• [INSTRUCTION]
Render every row below as a JSON array of strings, with one string per line and no entries for blank lines.

-- START OF EXTRACTED MATERIAL --

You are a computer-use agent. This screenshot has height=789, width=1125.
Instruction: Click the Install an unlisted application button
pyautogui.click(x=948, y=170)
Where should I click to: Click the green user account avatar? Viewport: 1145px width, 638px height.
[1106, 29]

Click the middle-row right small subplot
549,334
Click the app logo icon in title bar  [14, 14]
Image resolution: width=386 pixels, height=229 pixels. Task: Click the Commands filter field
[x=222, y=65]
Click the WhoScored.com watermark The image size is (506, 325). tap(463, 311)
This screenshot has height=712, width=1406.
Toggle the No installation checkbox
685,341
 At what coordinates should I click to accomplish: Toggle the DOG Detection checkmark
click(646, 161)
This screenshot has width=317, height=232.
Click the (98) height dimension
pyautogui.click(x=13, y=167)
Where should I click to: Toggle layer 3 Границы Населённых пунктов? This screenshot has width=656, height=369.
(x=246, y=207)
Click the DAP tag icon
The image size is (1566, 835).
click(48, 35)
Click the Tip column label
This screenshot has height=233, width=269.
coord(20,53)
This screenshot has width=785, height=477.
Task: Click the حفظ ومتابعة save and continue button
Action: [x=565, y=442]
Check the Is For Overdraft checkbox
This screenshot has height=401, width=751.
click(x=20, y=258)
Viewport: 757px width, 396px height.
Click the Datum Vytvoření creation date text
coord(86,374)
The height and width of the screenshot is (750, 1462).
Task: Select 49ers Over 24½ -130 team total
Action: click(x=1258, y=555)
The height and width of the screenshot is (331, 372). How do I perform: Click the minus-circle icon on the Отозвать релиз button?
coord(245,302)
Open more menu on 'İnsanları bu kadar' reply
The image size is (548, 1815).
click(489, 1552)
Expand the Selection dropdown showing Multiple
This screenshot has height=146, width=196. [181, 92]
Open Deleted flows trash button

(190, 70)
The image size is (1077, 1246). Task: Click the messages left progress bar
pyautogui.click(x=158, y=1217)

-- END OF EXTRACTED MATERIAL --

• [SOLUTION TO THE PROBLEM]
[
  "You are a computer-use agent. This screenshot has height=789, width=1125.",
  "Instruction: Click the Install an unlisted application button",
  "pyautogui.click(x=948, y=170)",
  "Where should I click to: Click the green user account avatar? Viewport: 1145px width, 638px height.",
  "[1106, 29]",
  "Click the middle-row right small subplot",
  "549,334",
  "Click the app logo icon in title bar  [14, 14]",
  "Image resolution: width=386 pixels, height=229 pixels. Task: Click the Commands filter field",
  "[x=222, y=65]",
  "Click the WhoScored.com watermark The image size is (506, 325). tap(463, 311)",
  "This screenshot has height=712, width=1406.",
  "Toggle the No installation checkbox",
  "685,341",
  " At what coordinates should I click to accomplish: Toggle the DOG Detection checkmark",
  "click(646, 161)",
  "This screenshot has width=317, height=232.",
  "Click the (98) height dimension",
  "pyautogui.click(x=13, y=167)",
  "Where should I click to: Toggle layer 3 Границы Населённых пунктов? This screenshot has width=656, height=369.",
  "(x=246, y=207)",
  "Click the DAP tag icon",
  "The image size is (1566, 835).",
  "click(48, 35)",
  "Click the Tip column label",
  "This screenshot has height=233, width=269.",
  "coord(20,53)",
  "This screenshot has width=785, height=477.",
  "Task: Click the حفظ ومتابعة save and continue button",
  "Action: [x=565, y=442]",
  "Check the Is For Overdraft checkbox",
  "This screenshot has height=401, width=751.",
  "click(x=20, y=258)",
  "Viewport: 757px width, 396px height.",
  "Click the Datum Vytvoření creation date text",
  "coord(86,374)",
  "The height and width of the screenshot is (750, 1462).",
  "Task: Select 49ers Over 24½ -130 team total",
  "Action: click(x=1258, y=555)",
  "The height and width of the screenshot is (331, 372). How do I perform: Click the minus-circle icon on the Отозвать релиз button?",
  "coord(245,302)",
  "Open more menu on 'İnsanları bu kadar' reply",
  "The image size is (548, 1815).",
  "click(489, 1552)",
  "Expand the Selection dropdown showing Multiple",
  "This screenshot has height=146, width=196. [181, 92]",
  "Open Deleted flows trash button",
  "(190, 70)",
  "The image size is (1077, 1246). Task: Click the messages left progress bar",
  "pyautogui.click(x=158, y=1217)"
]